→ DOCUMENT:
※

Moon Jae-in’s Nuclear Pledges Put to the Test

Moon Jae-in’s Nuclear Pledges Put to the Test

Ben Jackson
Ben Jackson

Making sweeping changes to South Korea’s national energy mix was never going to be easy.

Before May’s presidential election, Moon Jae-in and his Minjoo Party promised strong measures to kickstart the move away from nuclear and coal energy. But now that they find themselves in power, will they be able to overcome resistance from South Korea’s notoriously entrenched energy interests and make good on their pledges?

At lunchtime on Jun. 5, four environmental activists stood in front of the headquarters of the advisory committee on governmental planning in Tongui-dong, a Seoul neighborhood just south of the Blue House, demanding that Moon keep his nuclear manifesto promises.

(The advisory committee, which was unable to confirm its official English name to Korea Exposé at the time of writing, is an exceptional committee established to play the role normally given to a presidential transition committee. The latter does not exist for Moon Jae-in because there was no transition period.)

Key among Moon’s pledges was abandoning the construction of two new units at the Shin-Kori nuclear power complex in the south-eastern city of Ulsan. The two new reactors, units 5 and 6, were due to enter operation in 2021 and 2022, respectively, and would have made Shin-Kori, together with the adjacent Kori complex, into the world’s biggest cluster of nuclear reactors.

Nuclear
‘Delivery starts on May 10’ – A pop-up image from Moon Jae-in’s manifesto website promises delivery from the day after the election. (Source: Moon1st.com)

The activists in Tongui-dong were objecting to the labor union at Korea Hydro & Nuclear Power (KHNP), which operates all of the country’s 25 nuclear reactors.

※

→ TASK BRIEF: Can you reproduce word for word the stretch of the article on Moon Jae-in's nuclear pledges from "Before May’s presidential" through "on their pledges?"? Nothing in the listing is needed.

→ RECORDED DATA:
※

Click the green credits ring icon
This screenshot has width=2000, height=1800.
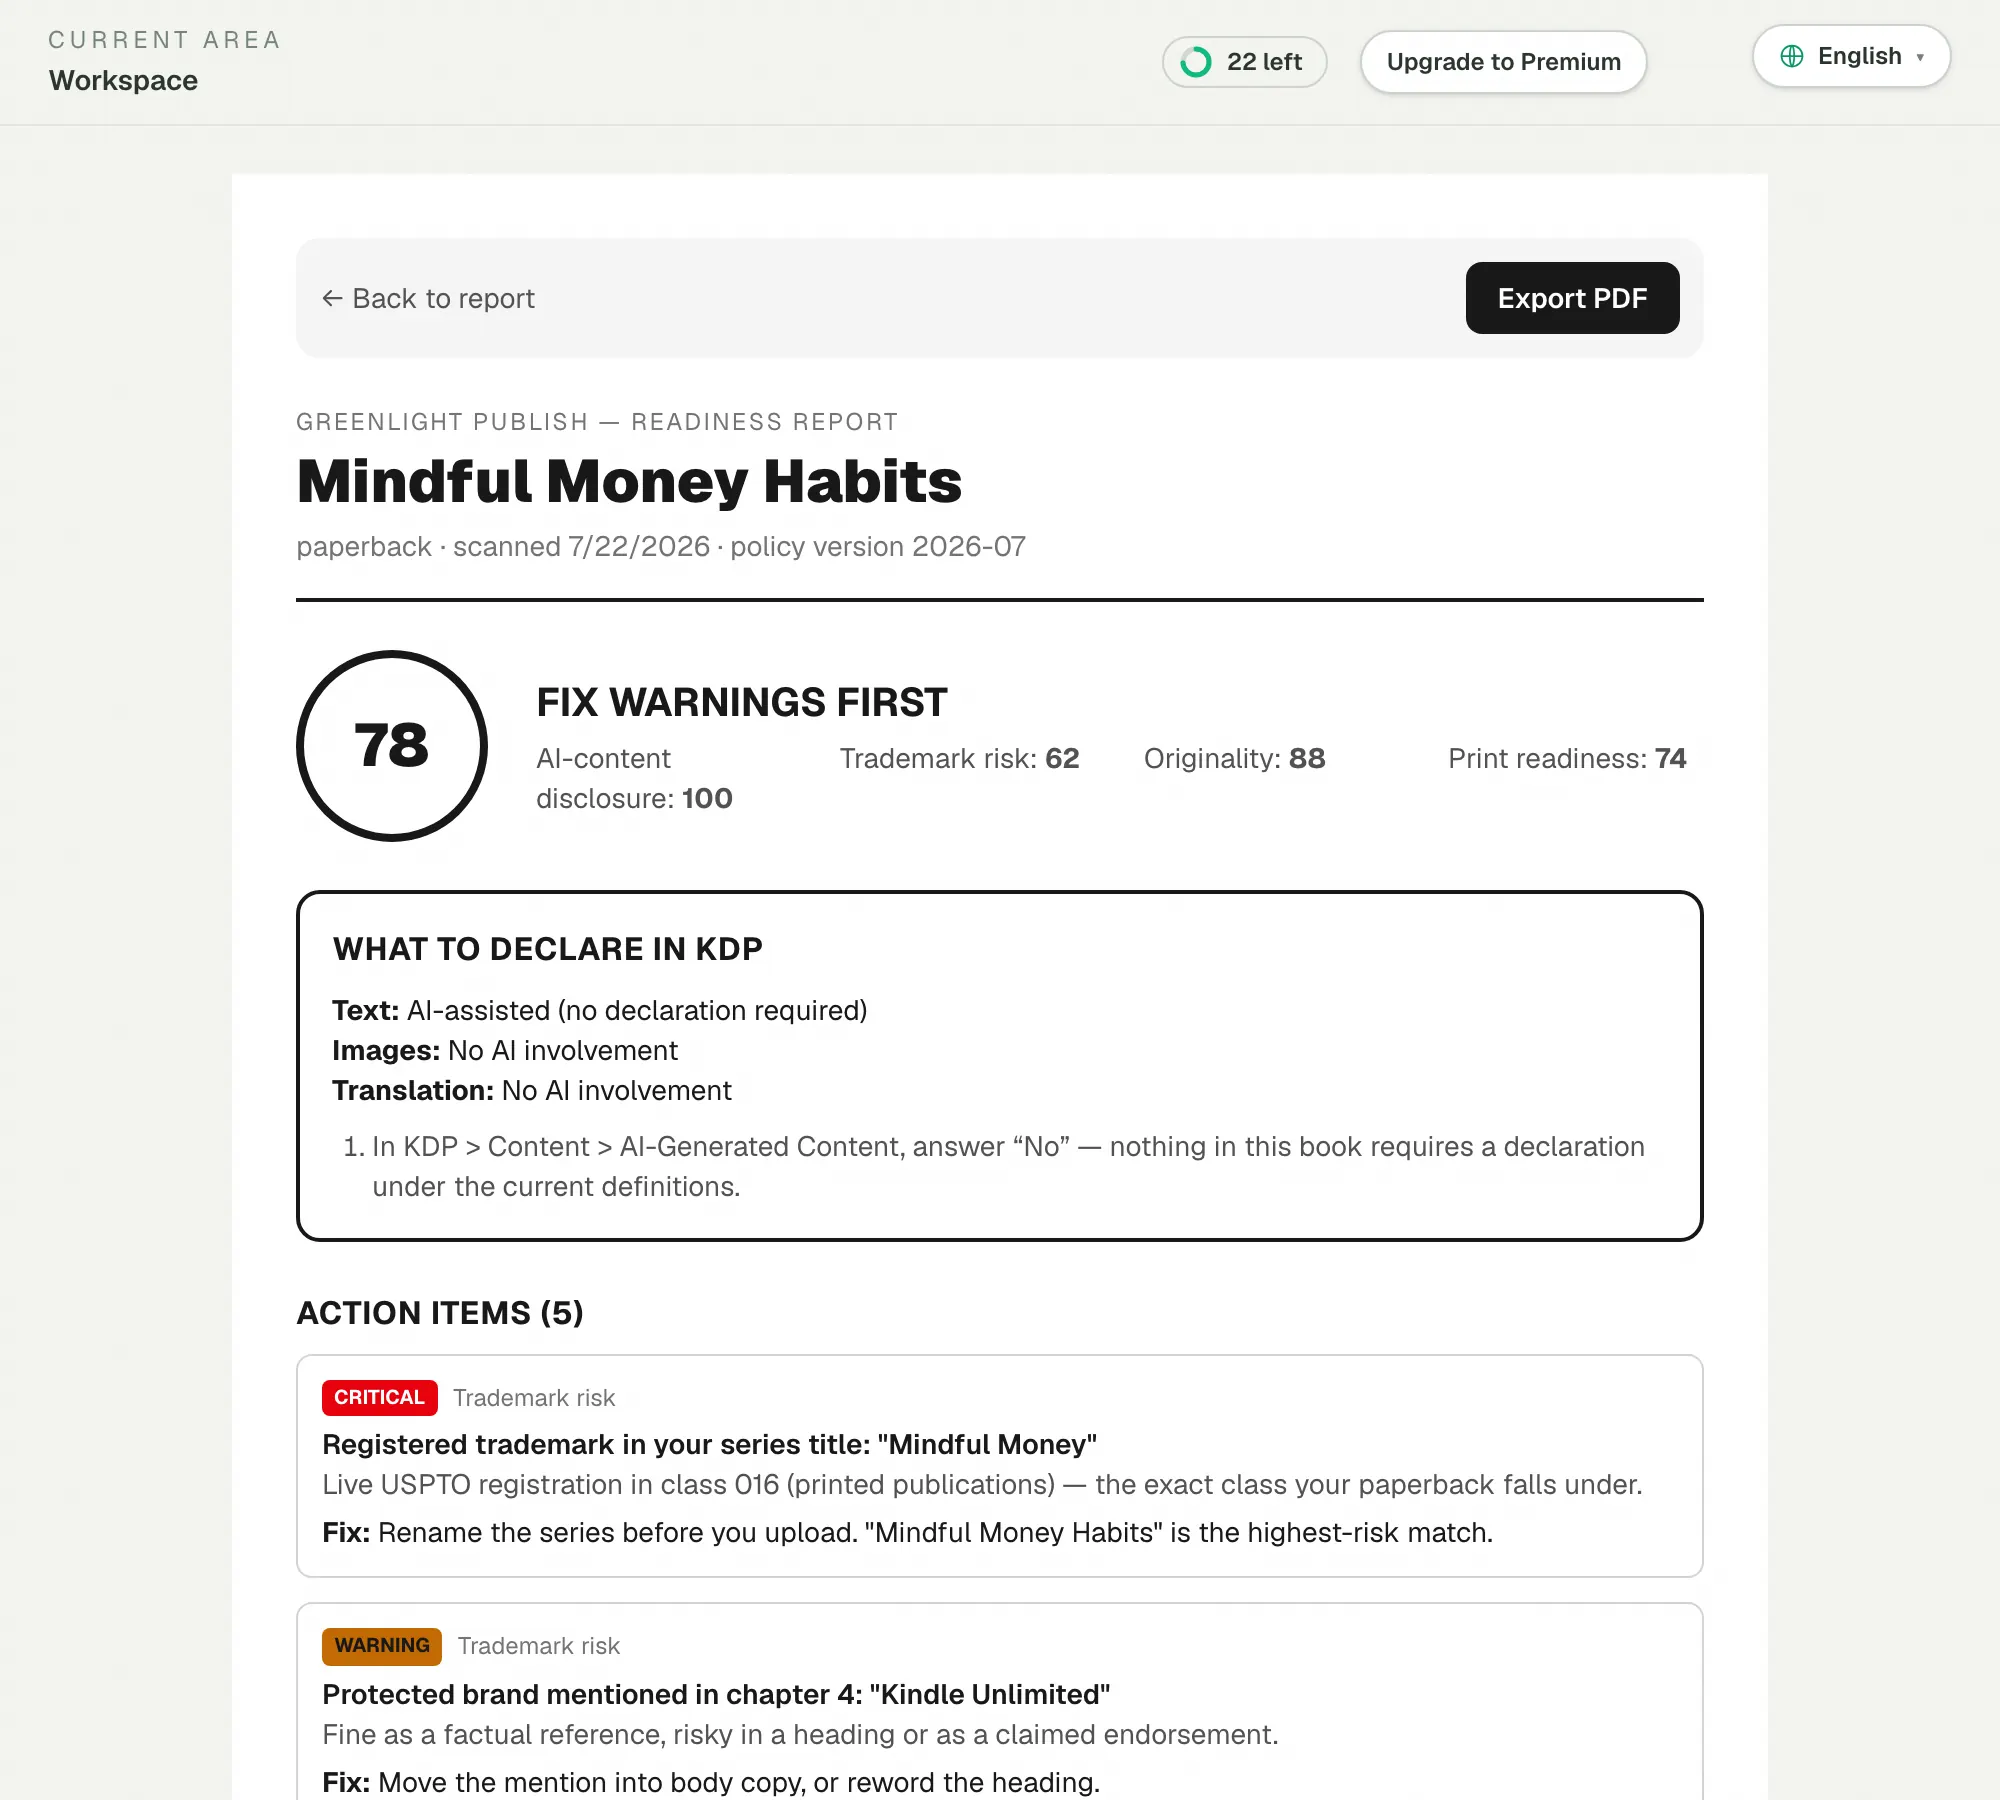[1196, 62]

※

→ FULL RESPONSE:
Before May’s presidential election, Moon Jae-in and his Minjoo Party promised strong measures to kickstart the move away from nuclear and coal energy. But now that they find themselves in power, will they be able to overcome resistance from South Korea’s notoriously entrenched energy interests and make good on their pledges?